Records from a pointing dataset:
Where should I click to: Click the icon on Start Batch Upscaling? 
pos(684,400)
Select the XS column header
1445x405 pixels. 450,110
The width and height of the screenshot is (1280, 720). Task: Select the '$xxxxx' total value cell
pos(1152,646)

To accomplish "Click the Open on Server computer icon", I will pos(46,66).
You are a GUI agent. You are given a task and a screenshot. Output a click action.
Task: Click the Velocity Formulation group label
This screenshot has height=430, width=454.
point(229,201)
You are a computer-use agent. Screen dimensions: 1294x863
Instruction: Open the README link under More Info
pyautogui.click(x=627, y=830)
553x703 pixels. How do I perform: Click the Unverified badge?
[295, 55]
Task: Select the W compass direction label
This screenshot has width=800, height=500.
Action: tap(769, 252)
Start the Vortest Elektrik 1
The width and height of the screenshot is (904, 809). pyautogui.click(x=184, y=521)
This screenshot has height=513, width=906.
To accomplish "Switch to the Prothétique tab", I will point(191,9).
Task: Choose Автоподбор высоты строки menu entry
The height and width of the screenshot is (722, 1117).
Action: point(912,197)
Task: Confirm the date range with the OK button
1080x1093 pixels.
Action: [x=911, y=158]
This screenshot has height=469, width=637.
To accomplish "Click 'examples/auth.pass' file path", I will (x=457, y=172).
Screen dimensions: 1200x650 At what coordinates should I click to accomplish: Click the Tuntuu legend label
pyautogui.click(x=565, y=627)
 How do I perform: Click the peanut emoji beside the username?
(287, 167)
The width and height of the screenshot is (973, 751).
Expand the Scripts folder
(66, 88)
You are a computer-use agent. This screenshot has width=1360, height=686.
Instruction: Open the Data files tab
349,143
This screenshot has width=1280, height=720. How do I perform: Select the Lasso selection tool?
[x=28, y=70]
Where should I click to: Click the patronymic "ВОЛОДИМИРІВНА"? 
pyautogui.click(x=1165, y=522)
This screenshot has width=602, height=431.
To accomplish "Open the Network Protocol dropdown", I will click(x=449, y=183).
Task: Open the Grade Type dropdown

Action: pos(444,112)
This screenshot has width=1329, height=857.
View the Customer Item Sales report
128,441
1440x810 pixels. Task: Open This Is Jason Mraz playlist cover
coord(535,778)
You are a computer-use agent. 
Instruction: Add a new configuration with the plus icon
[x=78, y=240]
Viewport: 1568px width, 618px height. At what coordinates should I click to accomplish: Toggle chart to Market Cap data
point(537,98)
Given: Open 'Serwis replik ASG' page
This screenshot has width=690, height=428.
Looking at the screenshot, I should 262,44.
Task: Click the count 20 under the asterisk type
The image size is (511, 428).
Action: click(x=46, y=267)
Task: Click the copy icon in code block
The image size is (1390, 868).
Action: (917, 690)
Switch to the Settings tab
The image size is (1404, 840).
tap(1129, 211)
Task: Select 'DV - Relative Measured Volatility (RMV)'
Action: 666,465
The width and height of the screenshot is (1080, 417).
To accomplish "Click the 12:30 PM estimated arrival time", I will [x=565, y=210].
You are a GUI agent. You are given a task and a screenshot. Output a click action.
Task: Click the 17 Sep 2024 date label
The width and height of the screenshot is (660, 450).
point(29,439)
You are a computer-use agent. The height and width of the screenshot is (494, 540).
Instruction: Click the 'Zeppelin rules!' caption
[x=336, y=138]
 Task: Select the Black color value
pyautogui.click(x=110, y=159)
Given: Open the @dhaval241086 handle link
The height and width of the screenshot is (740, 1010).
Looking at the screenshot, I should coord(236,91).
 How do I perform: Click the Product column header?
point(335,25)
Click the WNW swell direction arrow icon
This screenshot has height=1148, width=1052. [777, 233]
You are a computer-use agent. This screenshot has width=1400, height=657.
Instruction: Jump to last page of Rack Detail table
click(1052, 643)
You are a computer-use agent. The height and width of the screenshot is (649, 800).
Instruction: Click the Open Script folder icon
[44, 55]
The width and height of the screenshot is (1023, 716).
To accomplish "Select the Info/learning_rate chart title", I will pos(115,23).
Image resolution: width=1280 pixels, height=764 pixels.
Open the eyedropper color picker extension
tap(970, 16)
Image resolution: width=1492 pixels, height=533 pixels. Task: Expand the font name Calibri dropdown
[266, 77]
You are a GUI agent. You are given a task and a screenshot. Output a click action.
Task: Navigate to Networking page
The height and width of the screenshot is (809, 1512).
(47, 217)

**SHORT TASK**
Swap "Calibri" for "Arial" in the lines from the one containing "Image resolution: width=1492" through the end of the records, inclusive. Give those lines again with nothing else changed.

**EXERCISE RESULT**
Image resolution: width=1492 pixels, height=533 pixels. Task: Expand the font name Arial dropdown
[266, 77]
You are a GUI agent. You are given a task and a screenshot. Output a click action.
Task: Navigate to Networking page
The height and width of the screenshot is (809, 1512).
(47, 217)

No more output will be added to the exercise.